Out came the silver tea service, and one could imagine that this was the same as what it had been a hundred years ago.  I had tea, after all, it was afternoon tea!

The cakes were interesting, there were quarter sandwiches rather than finger sandwiches, and though I’m not a fan of fruit scones, I’m always up for something different.
After it, it’s probably not a good idea to go out for dinner too.

Overall, the experience was worth it.

Travelling after a pandemic: Destination Hobart

Hobart in June – Winter – Day 4 – Tuesday

Day 4 – Tuesday

We’re up early because there’s an informal breakfast put on by the resort at 9, with waffles, ice cream, and berries.

It also meant that we will be able to embark on an adventure a lot earlier than we have been previously, somewhere about 10:30.

Breakfast ends at about 10 and we take a few minutes to decide what we’re going to do.  The best option is the go-to Port Arthur, nearly 100km away, about an hour and a half drive.

The weather is great considering so far we’ve had rain and more rain, insidious cold, and snow, so for the day to be sunny with blue skies is as if the planets have lined up.

Nearly 100 km driving in rain to visit a penal colony 8n the rain was not a good prospect.

Along the way, there are a number of scenic points and intermittent views of the water which in places gives views out to sea, but it seems mostly over estuaries because the water is quite calm.

Only as we approach Port Arthur do we get to see the ocean stretch out to the horizon, and there are lookout points over rocks that display the end result of the ocean’s fury with land.

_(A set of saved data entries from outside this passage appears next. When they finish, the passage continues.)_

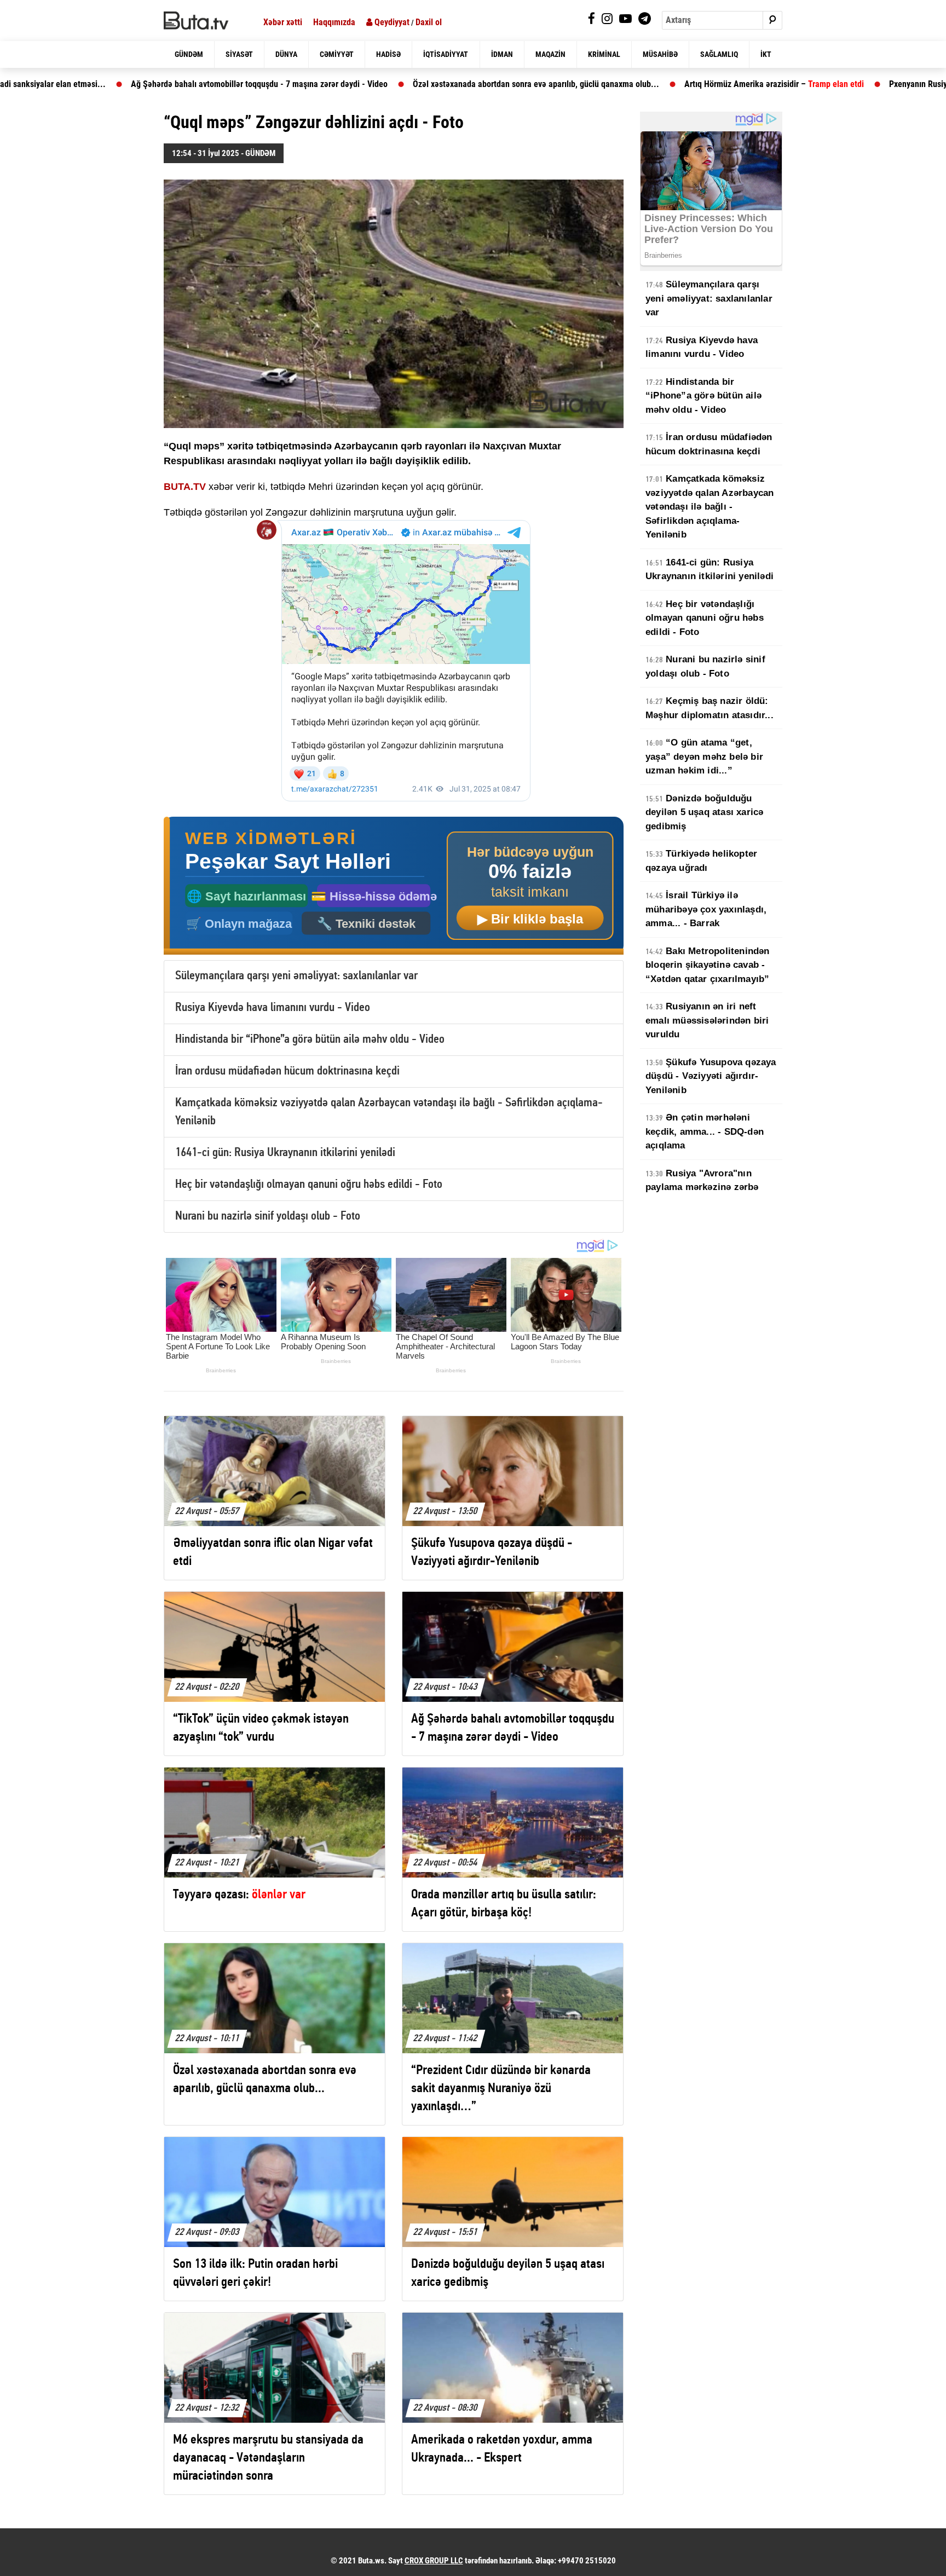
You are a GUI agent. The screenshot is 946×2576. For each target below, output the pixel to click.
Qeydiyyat (390, 22)
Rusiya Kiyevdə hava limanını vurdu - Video (272, 1008)
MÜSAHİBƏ (660, 54)
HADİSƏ (388, 54)
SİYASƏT (239, 54)
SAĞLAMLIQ (719, 54)
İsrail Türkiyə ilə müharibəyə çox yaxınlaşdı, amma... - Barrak (705, 909)
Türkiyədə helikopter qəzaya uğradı (701, 860)
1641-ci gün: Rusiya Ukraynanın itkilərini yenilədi (285, 1153)
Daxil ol (429, 22)
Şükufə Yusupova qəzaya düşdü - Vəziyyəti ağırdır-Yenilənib (710, 1076)
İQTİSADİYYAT (445, 54)
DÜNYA (286, 54)
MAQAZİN (550, 54)
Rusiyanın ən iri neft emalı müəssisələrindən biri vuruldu (707, 1020)
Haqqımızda (334, 22)
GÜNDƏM (189, 54)
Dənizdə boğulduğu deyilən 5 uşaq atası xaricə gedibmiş (704, 812)
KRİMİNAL (604, 54)
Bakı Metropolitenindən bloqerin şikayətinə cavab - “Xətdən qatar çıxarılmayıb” (707, 965)
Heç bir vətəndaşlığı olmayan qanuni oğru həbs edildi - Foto (308, 1185)
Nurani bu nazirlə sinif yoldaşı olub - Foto (267, 1216)
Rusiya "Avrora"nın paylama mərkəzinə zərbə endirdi (702, 1187)
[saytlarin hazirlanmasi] (394, 886)
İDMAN (502, 54)
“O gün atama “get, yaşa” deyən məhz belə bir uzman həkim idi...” (704, 756)
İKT (765, 54)
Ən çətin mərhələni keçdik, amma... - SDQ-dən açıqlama (704, 1131)
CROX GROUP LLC (434, 2561)
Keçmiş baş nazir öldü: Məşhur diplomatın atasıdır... (709, 708)
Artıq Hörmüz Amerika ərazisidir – (627, 84)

There are several viewing points for landmarks such as the Blowhole. These we will stop at on the way back

Along with a lavender factory and cafe.

Not far from that lavender factory is a Tasmanian Devil union, which seems to be an odd name for scything, but we don’t stop to see exactly what it is

Just at noon, we arrive at the Port Arthur site to be greeted by two overflow carparks, then a three-tiered carpark.  We try for the first, and closest, and get a park, more by good luck than anything else.

Good luck getting into the settlement other than through the edifice built across the whole front.  This is how you make people feel secure.  Not even an ant could get past it.

There us a restaurant, a Cafe, a gift shop, and entrance.  The cost is $45 for an adult, $20 for children, and $36 for us.

And from what I can see if the settlement, and the activities included in the admission price, we could not do any of it, so coming was not exactly a waste of time, we had to come to at least see it.

Maybe when Rosemary can walk again.

We spend time in the gift shop, I get a book that had photos of what we’re missing, sad then we head back.

Lunch at a seafood restaurant beckons.

On the way back we visit the Lavender farm, and, of course, pick up a few lavender items.

Hotel Dunally Seafood Restaurant, or so the sign outside says.

We saw this place on the way to Poet Arthur and if time allowed, we would check it out for lunch.

About 1 30 pm we go in.

Sadly, the locally caught Flounder is unavailable, no one had been able to go out and get it, so there is no fresh fish at all, not even the flathead.

Asked about the flathead, but it’s frozen seafood out of a bag and fried.  For a seafood restaurant, it’s very disappointing that it lacks fresh seafood.

We opt for the seafood bake, with chips and salad.  It’s not going to be fresh seafood, but maybe the closest thing to it, with prawns, scallops, and calamari, as well as fish pieces.

WE then decided to go back to Daci and Daci again, for another cake.